T he National Science Foundation (NSF) has recently awarded about $400,000 in grants from their division of undergraduate research to the science department of Maryville College. MC will use this money to start a STEP, or STEM Talent Expansion Program, on campus in hopes of recruiting and retaining students interested in mathematics or the natural sciences.

This program will be known as the Scots Science Scholars, or S3. MC will be the first small liberal arts college in East Tennessee to participate in STEP. The Scots Science Scholars will be a three-part process in which incoming students would participate in a bridge program during the summer before their first year, a specialized first year experience and mentoring opportunities throughout their college career.

The program would start off with four peer mentors helping 16 students each year for three years. In five years, the program will grow to five mentors and 20 students. The bridge program will provide money and room and board for students in STEM majors to partake in orientation exercises. Students will listen to speakers in careers related to science and take field trips to places that highlight people in those careers. Students will also get hands-on experience in labs and research opportunities. After the lab, they will learn the math behind the lab which they have just participated in.

Seniors who will be participating in their senior studies will receive help from these S3 students in their lab work, benefiting both the seniors receiving additional help, and the scholars who will gain experience.
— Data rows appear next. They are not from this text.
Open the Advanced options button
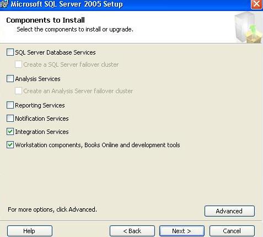Viewport: 263px width, 237px height. (x=229, y=211)
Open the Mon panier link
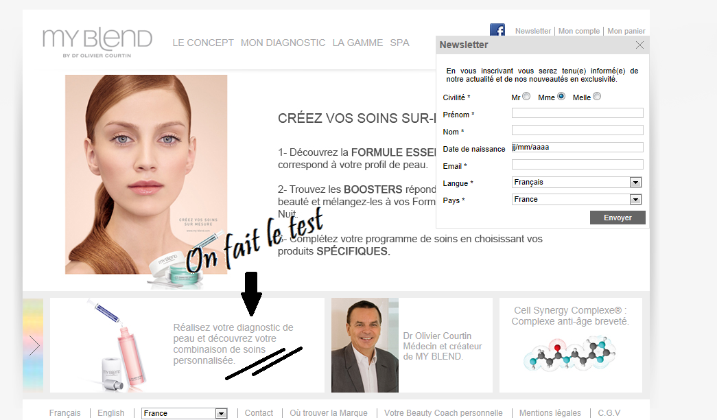 tap(626, 31)
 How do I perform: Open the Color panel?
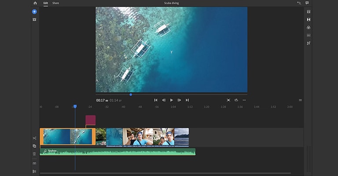click(309, 27)
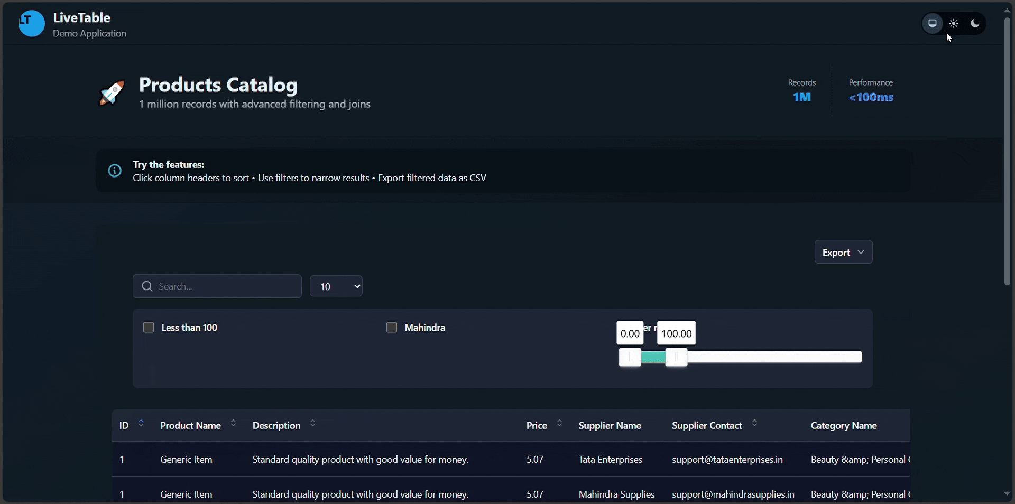Sort table by Description header

tap(276, 426)
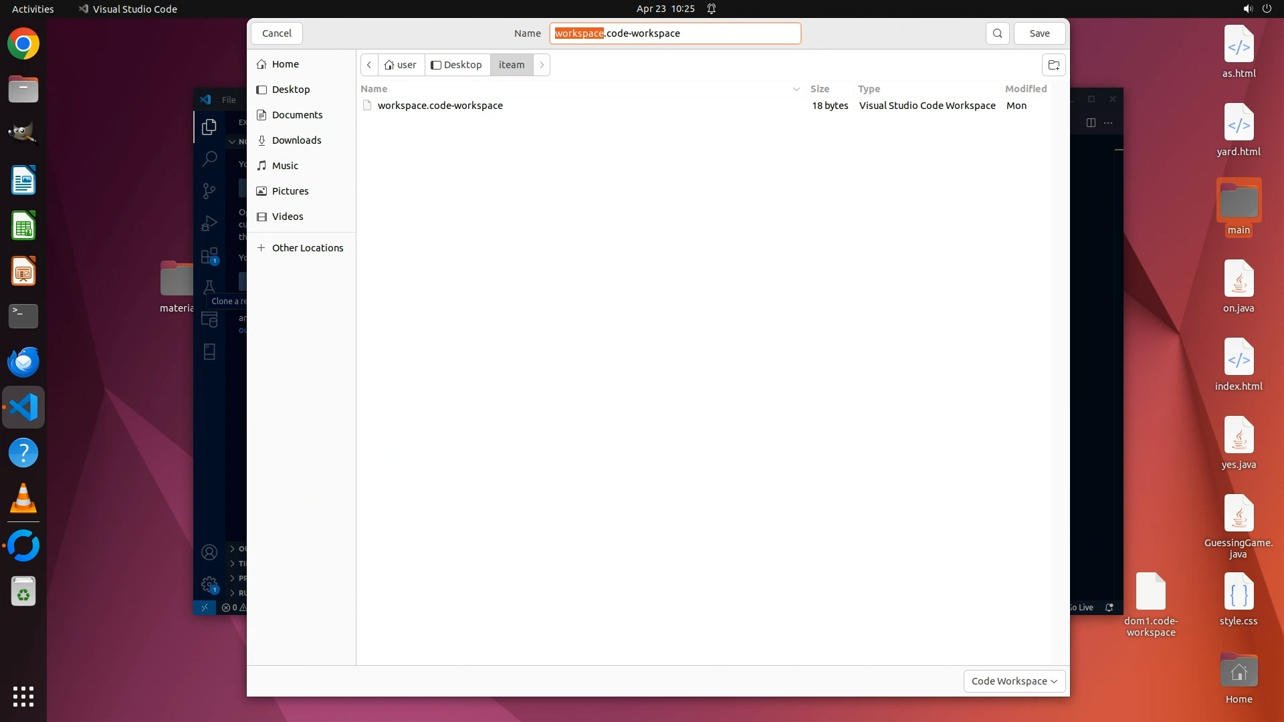Select workspace.code-workspace file in the list
1284x722 pixels.
pos(439,106)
The Scots Science Scholars students will also learn about the multiple ways research can be done on campus, and will implement this research for the benefit of the campus. For example, a sample research question that the Scholars will address is if the college would benefit from putting a cover over the pile of woodchips that the college uses for energy.

Students will find out how much energy is wasted because of wet woodchips in a lab, and calculate after how long a cover would pay for itself.

“The math and science content is not delivered, but discovered,” said professor of mathematics Dr. Maria Siopsis who co-wrote the proposal to NSF for the grant and will help S3 students relate math to the science they will learn. After this bridge program, the S3 students will spend the first year in the same math and science class while reinforcing the elements learned during the summer.

They will also be in seminar courses that are more focused on the STEM world. During J-term, the Scholars will participate in research projects that use certain techniques that would assist in performing experiments and analysis. After the first year, the students will be engaged in a research studies and experiments that will culminate in their senior study.

The students will gain help from other peers, professors and alums in related fields. They will also develop leadership skills through their professors, helping others in their classes and also recruiting and mentoring incoming S3 students in their areas.

According to professor of chemistry Dr. Angelia Gibson, one of the biggest goals of this program is to help students get a smooth transition between high school and college, while also helping in their coursework. Gibson is one of the professors who wrote to the NSF for a grant and will support S3 by coordinating the lab material.

The program will begin with next year, with the bridge program being implemented during the summer of 2013.